::: Recorded data
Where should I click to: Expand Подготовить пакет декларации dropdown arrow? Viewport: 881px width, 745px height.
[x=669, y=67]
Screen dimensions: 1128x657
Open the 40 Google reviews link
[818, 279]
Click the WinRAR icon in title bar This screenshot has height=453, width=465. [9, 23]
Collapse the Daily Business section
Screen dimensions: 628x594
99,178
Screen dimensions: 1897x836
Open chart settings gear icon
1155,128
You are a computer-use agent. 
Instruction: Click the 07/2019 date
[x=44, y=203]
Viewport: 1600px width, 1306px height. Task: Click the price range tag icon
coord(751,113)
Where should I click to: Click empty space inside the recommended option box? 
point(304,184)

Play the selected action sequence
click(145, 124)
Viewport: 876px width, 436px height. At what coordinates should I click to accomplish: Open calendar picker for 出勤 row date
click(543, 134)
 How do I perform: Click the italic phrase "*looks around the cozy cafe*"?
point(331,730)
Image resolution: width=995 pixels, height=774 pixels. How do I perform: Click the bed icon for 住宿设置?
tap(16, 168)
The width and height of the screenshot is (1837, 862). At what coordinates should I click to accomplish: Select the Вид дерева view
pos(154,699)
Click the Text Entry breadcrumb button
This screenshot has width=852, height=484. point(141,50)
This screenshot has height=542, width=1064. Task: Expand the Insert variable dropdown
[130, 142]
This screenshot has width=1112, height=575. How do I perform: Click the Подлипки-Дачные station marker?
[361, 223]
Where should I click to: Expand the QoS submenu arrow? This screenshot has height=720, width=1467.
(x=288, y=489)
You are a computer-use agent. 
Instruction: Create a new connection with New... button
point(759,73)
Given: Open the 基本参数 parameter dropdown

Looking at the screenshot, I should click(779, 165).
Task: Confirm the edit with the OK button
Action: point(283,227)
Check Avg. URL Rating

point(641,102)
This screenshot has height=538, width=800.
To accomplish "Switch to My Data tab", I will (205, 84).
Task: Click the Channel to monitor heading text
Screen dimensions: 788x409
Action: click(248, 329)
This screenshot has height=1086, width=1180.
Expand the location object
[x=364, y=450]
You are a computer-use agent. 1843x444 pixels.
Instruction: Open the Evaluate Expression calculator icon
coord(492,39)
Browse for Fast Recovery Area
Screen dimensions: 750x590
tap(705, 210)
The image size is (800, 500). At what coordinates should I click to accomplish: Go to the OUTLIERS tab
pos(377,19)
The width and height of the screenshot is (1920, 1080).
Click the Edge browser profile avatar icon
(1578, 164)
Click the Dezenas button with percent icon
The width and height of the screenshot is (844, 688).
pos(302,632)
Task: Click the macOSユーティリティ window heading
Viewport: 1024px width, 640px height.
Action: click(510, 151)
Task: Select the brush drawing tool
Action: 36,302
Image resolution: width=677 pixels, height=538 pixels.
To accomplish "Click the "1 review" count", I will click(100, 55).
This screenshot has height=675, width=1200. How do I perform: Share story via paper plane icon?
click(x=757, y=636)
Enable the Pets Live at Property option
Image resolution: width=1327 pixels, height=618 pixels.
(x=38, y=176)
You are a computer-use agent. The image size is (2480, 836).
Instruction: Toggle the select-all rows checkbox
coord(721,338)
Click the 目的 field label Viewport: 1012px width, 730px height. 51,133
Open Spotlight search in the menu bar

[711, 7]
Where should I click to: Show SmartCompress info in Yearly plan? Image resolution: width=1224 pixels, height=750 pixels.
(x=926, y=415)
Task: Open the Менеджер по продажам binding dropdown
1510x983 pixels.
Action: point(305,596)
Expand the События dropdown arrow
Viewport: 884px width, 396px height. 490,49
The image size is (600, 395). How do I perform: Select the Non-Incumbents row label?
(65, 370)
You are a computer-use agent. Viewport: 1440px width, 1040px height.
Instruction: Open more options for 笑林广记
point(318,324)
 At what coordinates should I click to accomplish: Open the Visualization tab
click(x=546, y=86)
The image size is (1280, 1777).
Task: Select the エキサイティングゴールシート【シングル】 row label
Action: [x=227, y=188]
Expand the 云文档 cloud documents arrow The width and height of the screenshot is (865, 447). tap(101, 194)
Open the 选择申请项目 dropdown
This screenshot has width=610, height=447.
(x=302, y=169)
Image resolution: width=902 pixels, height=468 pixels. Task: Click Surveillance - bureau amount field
::::::
What lines in the listing contain "heading"? Copy them all.

Task: Click the Channel to monitor heading text
Task: Click the macOSユーティリティ window heading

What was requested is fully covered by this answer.